PolyGraph

An embeddable graph database you can own, audit, and authorize.

Graph databases store data as networks of connected entities - nodes, relationships, and properties - making them ideal for supply chains, audit trails, knowledge graphs, digital twins, and any domain where how things connect matters as much as the things themselves.

PolyGraph gives you that power as a library. No separate server. No vendor licensing. No authorization gaps. Import it like SQLite, build your graph, traverse it - all in TypeScript.

Who is this for?

Government & defense teams who need a graph database they can FedRAMP authorize, STIG harden, or deploy to IL4/5 - without waiting for a vendor who may never get there
Regulated industries where every dependency in your stack must be auditable and explainable
AI & digital twin builders who want graph-native intelligence without the ops burden of a database server
Anyone tired of authorizing 100% of a product to use 20% of its features

Why PolyGraph?

Commercial graph databases are powerful but come with trade-offs:

Licensing constraints that limit how you deploy and distribute
Operational complexity of running a separate database server
Authorization gaps — Neo4j has no FedRAMP ATO and shows no trajectory toward one
Feature bloat when you need labeled property graphs but must authorize enterprise clustering, LDAP, and 50 APOC procedures you’ll never touch

PolyGraph is the alternative: a small, readable codebase that does what you need and nothing you have to explain to an assessor.
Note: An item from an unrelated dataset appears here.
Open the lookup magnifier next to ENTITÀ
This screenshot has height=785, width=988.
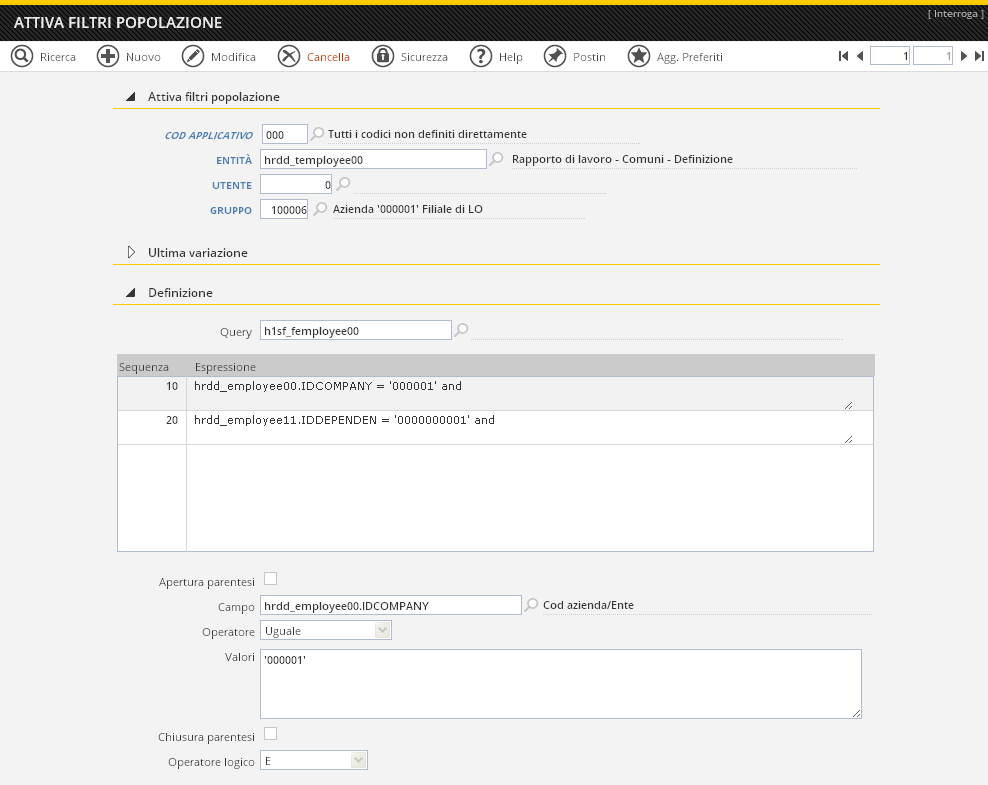click(x=496, y=158)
Every line is auditable, modifiable, and ownable.

	PolyGraph	Neo4j Community	AWS Neptune
Install	`npm install` (2 sec)	Docker + config (30 min)	CloudFormation (hours)
Runtime	In-process	Separate JVM server	Managed service
Memory (10K nodes)	12.5 MB	~200 MB (JVM)	N/A
Package size	31 KB	600 MB	N/A
License	Apache 2.0	GPL + commercial	Proprietary
FedRAMP	You authorize it	Not authorized	Yes (AWS)
NIST 800-53 tests	60 (shipped)	You write them	AWS shared model
Air-gap capable	Yes	Yes	No

See WHY-POLYGRAPH.md for the full comparison and rationale.

Quick Start

npm install polygraph-db

import { PolyGraph } from 'polygraph-db';

const graph = new PolyGraph();
await graph.open();

// Create nodes
const alice = await graph.createNode(['Person'], { name: 'Alice', role: 'Engineer' });
const bob = await graph.createNode(['Person'], { name: 'Bob', role: 'Manager' });
const project = await graph.createNode(['Project'], { name: 'PolyGraph', status: 'active' });

// Create relationships
await graph.createRelationship(alice.id, project.id, 'WORKS_ON', { since: '2026-05' });
await graph.createRelationship(bob.id, project.id, 'MANAGES');
await graph.createRelationship(alice.id, bob.id, 'REPORTS_TO');

// Traverse
const team = await graph.traverse(project.id).incoming('WORKS_ON').collect();
// → [alice]

const chain = await graph.traverse(alice.id).outgoing('REPORTS_TO').depth(3).collect();
// → [bob]

// Shortest path
const path = await graph.shortestPath(alice.id, project.id);
// → alice → WORKS_ON → project

// Neighborhood
const neighborhood = await graph.neighborhood(bob.id, 2);
// → all nodes and relationships within 2 hops of Bob

// Stats
const stats = await graph.stats();
// → { nodeCount: 3, relationshipCount: 3, indexCount: 0 }

await graph.close();

Features

Graph Model

Labeled property graph (nodes with labels + properties, typed relationships with properties)
Full CRUD for nodes and relationships
Label management (add, remove, query)
Cascade delete (removing a node removes all connected relationships)

Querying

Property filter operators: $eq, $neq, $gt, $gte, $lt, $lte, $in, $contains, $startsWith, $endsWith, $exists
Property indexes with automatic backfill
Label-based node lookups via the always-on label index
Multi-label nodes (a node can carry any number of labels and appears in every label's index)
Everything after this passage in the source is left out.